→ **Text block**
════════════════════

Looks like a talent acquisition. Smells like a talent acquisition.
Meebo, the chat and publishers tools company that Google acquired for roughly $100 million, is going to see most of its products shut down next month. That includes Meebo Messenger, the sharing widgets and mobile apps.
The one major product that will keep running is that Meebo Bar. (Yes, that one.) Haters aside, Meebo Bar does actually generate some meaningful revenue for publishers, but it sometimes irks visitors with ads that pop up from the bottom, left-hand side of the page. All of the products, except for the bar, will go down on July 11.
Google typically shuts down products it doesn’t want to service when it has talent acquisitions. The reason? It costs money and time and it distracts the acquired team from working on things that Larry Page and Google’s senior management want them to work on. In this case, that’s Google+, which is Page’s Captain Ahab-like attempt to spear the white whale of Facebook. We reported earlier this week that Meebo’s product team will be using its expertise to help build out publisher tools for Google+.

════════════════════

→ **Records shown**
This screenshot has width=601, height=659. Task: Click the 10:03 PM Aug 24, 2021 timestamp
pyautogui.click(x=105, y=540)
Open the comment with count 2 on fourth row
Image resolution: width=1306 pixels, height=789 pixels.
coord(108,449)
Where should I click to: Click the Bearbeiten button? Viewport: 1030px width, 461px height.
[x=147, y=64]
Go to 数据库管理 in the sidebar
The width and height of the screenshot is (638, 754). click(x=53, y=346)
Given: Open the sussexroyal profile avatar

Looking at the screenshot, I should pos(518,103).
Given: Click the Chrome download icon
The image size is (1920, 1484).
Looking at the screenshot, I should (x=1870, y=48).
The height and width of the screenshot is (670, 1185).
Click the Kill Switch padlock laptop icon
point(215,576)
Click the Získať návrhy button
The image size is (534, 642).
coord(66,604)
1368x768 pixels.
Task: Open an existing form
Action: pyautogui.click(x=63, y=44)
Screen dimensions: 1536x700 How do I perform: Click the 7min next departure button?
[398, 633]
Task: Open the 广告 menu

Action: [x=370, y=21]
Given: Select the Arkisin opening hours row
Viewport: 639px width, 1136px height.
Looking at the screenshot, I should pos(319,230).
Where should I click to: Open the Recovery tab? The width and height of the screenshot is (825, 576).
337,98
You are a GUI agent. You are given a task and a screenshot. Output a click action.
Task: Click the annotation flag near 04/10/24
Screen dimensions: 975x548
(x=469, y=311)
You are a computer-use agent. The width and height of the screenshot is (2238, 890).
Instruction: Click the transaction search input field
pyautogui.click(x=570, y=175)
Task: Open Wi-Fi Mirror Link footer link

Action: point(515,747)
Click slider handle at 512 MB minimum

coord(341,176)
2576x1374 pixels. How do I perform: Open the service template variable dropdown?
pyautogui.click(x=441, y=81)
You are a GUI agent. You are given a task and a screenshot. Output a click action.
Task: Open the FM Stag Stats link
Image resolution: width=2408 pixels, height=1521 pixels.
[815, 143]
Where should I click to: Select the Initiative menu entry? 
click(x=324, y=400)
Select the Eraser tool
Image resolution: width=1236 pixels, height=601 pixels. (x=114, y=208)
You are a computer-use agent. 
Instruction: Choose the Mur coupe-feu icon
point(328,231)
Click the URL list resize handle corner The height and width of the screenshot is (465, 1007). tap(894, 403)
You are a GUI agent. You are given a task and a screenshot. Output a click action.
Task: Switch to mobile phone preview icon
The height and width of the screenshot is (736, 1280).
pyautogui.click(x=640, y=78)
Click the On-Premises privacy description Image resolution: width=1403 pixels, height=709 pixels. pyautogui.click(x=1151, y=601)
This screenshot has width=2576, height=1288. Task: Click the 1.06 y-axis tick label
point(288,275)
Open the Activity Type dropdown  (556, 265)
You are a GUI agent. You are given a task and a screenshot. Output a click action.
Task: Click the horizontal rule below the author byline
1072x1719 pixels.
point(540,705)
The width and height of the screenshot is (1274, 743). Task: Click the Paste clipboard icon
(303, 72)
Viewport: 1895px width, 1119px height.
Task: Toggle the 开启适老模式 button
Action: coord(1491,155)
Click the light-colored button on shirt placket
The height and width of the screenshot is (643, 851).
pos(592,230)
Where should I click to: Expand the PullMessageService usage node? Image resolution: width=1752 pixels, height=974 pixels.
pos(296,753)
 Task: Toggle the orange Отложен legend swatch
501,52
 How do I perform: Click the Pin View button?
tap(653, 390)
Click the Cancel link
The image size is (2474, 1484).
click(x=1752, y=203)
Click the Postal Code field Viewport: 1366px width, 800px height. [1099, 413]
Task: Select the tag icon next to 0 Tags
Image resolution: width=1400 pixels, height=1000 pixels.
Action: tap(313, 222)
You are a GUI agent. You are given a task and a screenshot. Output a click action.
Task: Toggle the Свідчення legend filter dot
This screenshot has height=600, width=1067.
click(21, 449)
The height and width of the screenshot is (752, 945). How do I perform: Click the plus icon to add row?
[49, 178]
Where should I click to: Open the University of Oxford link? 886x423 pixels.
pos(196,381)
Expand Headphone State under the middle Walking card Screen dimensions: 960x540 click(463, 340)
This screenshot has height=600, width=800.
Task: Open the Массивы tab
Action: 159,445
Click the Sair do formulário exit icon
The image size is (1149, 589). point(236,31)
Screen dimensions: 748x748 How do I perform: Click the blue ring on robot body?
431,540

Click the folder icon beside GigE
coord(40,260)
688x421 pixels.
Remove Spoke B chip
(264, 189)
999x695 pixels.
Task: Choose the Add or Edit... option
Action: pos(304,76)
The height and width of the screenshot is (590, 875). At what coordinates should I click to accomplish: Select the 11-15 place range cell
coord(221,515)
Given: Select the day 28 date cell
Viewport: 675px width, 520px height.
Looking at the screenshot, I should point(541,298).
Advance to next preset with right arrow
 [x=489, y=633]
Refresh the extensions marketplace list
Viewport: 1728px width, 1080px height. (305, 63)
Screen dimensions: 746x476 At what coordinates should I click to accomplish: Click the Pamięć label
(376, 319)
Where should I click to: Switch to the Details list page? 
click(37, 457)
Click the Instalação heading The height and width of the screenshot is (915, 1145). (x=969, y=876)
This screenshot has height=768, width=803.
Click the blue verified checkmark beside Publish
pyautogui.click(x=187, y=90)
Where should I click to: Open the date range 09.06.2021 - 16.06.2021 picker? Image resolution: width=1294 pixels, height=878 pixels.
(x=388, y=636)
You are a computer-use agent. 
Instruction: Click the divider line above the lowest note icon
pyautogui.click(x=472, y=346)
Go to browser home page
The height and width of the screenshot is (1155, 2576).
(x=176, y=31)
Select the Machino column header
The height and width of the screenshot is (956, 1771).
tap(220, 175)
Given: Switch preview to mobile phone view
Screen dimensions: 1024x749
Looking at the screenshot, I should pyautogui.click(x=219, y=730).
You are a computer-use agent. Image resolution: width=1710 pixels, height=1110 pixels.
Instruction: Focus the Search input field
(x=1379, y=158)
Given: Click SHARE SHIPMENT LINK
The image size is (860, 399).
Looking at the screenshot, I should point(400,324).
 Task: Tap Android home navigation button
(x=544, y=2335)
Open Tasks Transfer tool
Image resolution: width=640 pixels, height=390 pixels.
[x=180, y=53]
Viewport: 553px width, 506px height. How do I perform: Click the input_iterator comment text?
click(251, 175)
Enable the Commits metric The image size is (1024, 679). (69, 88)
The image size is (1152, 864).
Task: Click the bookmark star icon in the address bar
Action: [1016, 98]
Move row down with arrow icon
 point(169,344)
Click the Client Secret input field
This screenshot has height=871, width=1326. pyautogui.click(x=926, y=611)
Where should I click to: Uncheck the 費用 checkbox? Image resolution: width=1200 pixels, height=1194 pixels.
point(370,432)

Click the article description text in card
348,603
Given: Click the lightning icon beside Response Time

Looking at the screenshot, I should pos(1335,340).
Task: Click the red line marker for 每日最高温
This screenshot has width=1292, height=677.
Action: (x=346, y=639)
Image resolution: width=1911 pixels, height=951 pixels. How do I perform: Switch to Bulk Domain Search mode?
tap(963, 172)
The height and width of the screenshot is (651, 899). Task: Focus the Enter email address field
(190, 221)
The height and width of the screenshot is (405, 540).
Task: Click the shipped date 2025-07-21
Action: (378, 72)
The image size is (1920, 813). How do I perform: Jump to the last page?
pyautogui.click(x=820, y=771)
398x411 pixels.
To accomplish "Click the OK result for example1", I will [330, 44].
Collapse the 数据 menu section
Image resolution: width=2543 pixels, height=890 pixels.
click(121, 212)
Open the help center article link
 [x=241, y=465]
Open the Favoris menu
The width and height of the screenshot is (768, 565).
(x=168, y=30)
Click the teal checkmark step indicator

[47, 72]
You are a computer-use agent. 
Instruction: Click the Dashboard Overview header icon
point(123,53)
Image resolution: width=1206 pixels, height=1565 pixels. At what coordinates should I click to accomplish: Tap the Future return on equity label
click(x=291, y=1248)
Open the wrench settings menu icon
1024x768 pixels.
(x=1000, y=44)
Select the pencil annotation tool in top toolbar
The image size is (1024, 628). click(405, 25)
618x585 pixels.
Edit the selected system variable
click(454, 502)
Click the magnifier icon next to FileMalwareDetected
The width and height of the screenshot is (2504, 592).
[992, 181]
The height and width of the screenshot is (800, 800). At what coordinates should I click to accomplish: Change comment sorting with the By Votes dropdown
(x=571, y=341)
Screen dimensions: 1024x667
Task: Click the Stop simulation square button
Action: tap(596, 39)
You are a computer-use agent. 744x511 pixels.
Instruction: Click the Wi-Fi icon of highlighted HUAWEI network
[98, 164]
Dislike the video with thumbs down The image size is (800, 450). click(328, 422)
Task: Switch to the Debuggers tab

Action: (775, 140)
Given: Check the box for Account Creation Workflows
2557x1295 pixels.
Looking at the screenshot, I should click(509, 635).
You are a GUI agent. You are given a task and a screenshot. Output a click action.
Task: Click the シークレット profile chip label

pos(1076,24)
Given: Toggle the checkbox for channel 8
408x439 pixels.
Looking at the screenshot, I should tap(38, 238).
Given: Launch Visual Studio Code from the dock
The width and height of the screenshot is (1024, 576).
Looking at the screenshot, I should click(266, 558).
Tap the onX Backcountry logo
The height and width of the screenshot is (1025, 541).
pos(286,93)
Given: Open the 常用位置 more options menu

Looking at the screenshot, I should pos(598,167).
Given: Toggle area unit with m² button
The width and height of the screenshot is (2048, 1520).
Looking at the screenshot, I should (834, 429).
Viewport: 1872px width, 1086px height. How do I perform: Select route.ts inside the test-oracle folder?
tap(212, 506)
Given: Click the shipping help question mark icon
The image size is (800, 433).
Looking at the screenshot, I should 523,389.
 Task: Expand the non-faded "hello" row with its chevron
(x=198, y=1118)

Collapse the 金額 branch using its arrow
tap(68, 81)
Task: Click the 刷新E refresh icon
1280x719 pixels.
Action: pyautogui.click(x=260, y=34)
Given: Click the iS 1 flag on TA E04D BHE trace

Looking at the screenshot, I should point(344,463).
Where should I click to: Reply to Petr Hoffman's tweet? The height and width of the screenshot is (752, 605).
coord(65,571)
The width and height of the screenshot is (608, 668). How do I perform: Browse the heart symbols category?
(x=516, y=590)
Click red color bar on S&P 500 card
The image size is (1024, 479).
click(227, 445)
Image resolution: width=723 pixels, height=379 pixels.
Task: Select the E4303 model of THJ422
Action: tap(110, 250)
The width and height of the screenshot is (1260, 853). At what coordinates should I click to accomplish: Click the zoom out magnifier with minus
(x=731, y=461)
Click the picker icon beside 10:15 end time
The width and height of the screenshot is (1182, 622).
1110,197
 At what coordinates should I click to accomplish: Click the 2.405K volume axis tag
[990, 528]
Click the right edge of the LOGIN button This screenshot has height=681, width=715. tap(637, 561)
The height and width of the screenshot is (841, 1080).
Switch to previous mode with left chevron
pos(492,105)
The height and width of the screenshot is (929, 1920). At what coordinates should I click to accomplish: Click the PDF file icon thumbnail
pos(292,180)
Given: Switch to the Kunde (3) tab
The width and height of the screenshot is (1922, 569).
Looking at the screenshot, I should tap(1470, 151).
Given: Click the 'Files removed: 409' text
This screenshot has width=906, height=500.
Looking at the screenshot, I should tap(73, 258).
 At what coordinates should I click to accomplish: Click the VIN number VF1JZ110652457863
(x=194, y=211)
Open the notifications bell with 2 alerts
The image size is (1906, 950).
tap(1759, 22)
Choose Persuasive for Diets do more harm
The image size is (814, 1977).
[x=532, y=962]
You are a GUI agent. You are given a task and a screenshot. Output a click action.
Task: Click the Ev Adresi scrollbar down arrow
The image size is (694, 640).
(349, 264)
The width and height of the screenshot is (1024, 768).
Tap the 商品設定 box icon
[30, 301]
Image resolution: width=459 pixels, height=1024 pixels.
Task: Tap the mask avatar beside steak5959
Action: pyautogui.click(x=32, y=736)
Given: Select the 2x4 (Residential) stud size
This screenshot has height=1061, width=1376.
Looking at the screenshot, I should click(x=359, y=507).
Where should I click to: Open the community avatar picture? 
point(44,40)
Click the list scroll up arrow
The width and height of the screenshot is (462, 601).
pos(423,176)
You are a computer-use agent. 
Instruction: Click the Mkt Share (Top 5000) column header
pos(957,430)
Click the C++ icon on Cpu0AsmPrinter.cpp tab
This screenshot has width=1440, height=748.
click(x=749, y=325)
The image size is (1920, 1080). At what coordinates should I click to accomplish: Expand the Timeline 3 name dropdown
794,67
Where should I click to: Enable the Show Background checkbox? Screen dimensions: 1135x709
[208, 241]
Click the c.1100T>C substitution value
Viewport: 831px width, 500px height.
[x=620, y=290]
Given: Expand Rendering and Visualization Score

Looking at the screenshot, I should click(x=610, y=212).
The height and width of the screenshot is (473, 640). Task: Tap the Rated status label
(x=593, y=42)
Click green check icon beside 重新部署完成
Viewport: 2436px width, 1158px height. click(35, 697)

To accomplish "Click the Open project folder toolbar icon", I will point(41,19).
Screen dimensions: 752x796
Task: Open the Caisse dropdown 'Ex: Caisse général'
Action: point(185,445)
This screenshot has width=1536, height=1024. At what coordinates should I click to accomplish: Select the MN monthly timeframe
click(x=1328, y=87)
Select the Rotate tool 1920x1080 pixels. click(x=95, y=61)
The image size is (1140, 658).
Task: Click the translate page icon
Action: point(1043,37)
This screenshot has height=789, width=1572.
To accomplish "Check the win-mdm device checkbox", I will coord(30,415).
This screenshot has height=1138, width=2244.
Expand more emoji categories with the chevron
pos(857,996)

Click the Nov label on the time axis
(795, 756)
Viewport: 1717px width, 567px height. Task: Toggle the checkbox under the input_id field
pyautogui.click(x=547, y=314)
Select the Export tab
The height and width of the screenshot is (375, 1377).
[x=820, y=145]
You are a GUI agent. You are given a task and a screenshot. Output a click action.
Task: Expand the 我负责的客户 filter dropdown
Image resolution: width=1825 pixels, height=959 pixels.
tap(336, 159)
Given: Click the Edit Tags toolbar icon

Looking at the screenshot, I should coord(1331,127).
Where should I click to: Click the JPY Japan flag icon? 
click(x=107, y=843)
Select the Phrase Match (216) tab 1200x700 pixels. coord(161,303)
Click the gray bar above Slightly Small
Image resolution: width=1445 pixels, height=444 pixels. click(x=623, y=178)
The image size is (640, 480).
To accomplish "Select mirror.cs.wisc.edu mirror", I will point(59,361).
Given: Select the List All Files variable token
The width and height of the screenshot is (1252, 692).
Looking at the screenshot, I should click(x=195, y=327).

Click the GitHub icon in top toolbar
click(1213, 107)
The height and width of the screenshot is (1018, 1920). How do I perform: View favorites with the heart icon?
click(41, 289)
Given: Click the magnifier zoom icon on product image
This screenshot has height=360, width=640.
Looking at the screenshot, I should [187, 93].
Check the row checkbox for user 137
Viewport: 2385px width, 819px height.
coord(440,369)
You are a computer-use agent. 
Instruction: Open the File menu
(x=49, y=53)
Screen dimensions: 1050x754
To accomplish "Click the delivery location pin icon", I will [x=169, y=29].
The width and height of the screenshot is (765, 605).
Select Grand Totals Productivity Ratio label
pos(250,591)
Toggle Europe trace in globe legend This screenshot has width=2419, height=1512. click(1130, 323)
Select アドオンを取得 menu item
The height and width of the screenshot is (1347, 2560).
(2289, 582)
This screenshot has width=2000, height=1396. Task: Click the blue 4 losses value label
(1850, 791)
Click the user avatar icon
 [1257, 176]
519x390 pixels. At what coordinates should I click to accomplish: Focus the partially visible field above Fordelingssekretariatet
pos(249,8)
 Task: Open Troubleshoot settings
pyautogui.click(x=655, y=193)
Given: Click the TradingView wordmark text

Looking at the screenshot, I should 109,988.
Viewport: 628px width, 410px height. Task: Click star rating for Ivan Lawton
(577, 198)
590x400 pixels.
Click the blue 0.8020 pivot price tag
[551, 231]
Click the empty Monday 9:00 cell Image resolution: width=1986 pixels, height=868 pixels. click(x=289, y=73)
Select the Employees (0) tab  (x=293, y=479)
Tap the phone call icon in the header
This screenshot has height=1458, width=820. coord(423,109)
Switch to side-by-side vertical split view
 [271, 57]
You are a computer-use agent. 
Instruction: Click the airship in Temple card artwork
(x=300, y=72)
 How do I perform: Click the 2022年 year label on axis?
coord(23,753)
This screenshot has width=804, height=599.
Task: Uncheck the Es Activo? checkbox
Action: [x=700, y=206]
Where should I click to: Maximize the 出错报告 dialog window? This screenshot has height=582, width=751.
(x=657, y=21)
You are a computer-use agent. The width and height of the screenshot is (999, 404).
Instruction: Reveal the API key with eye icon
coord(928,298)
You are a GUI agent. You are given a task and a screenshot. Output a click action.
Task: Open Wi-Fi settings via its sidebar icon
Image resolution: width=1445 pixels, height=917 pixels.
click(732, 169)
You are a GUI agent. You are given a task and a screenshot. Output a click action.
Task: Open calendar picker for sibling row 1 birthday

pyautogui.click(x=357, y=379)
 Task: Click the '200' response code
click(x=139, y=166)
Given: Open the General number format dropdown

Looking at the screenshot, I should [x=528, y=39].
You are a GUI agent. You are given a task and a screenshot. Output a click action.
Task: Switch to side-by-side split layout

════════════════════

→ **Tasks and exercises**
A. In the Meebo article, on what date will all of the products except the bar go down?
B. Copy the passage from the Meebo article that begins at the words "Looks like a" and stops after the words "on July 11.".

→ **The replies**
A. July 11

B.
Looks like a talent acquisition. Smells like a talent acquisition.
Meebo, the chat and publishers tools company that Google acquired for roughly $100 million, is going to see most of its products shut down next month. That includes Meebo Messenger, the sharing widgets and mobile apps.
The one major product that will keep running is that Meebo Bar. (Yes, that one.) Haters aside, Meebo Bar does actually generate some meaningful revenue for publishers, but it sometimes irks visitors with ads that pop up from the bottom, left-hand side of the page. All of the products, except for the bar, will go down on July 11.